Land tax on $400,000 = $5,600 (using 1988 land tax rates)
The "initial reduction" = (1 x $5,600) / 10 = $560
The "initial reduction" is then reduced to:
(3,150 / 4,200) x $560 = $420
Tax payable = $5,600 - $420 = $5,180
Where a company is entitled to a reduction of tax in respect of a "residential unit", it must make a fresh application for each year in which it is entitled to such a reduction.
A reduction of land tax under Section 3A and 3B of the Land Tax Act 1956 is not applicable for the 1987 and subsequent land tax years if the building on the land comprises two residential units or one residential unit and one other flat, and the land is exempt from tax under the Land Tax Management Act 1956. This ensures that if the land is exempt under the Land Tax Management Act, a reduction in tax under the Land Tax Act does not apply.
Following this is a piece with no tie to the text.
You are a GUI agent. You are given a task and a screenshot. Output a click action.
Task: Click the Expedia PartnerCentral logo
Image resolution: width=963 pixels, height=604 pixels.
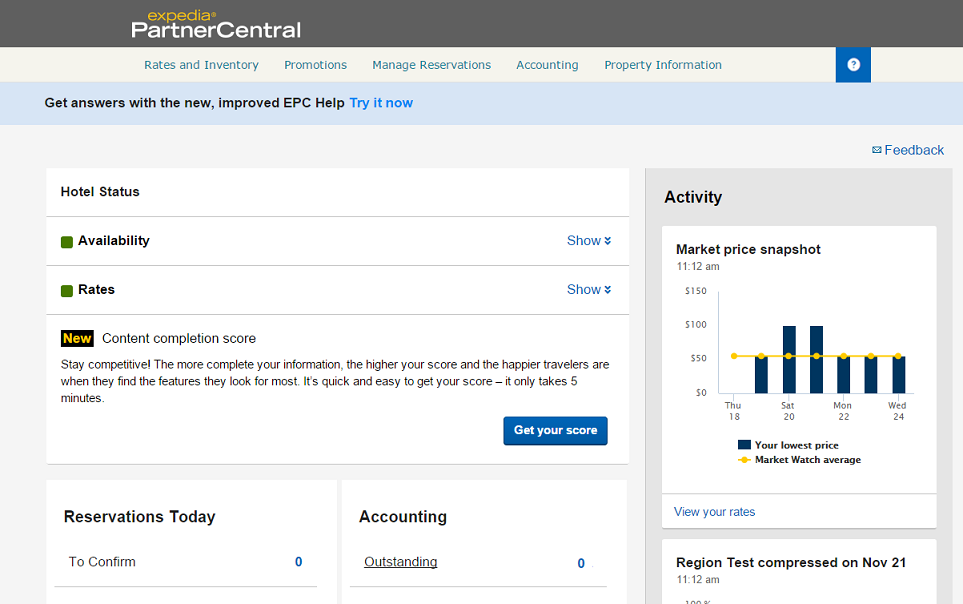[x=216, y=24]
Where a reduction of tax has been allowed under Section 3A or 3B of the Land Tax Act 1956 in respect of land owned by a company, Section 63A of the Land Tax Management Act 1956 provides that the owner of shares in the company who occupies a residential unit in the building erected on the land cannot be required by the company to contribute directly or indirectly towards the tax payable in respect of the land, notwithstanding anything to the contrary contained in the memorandum or articles of association of the company.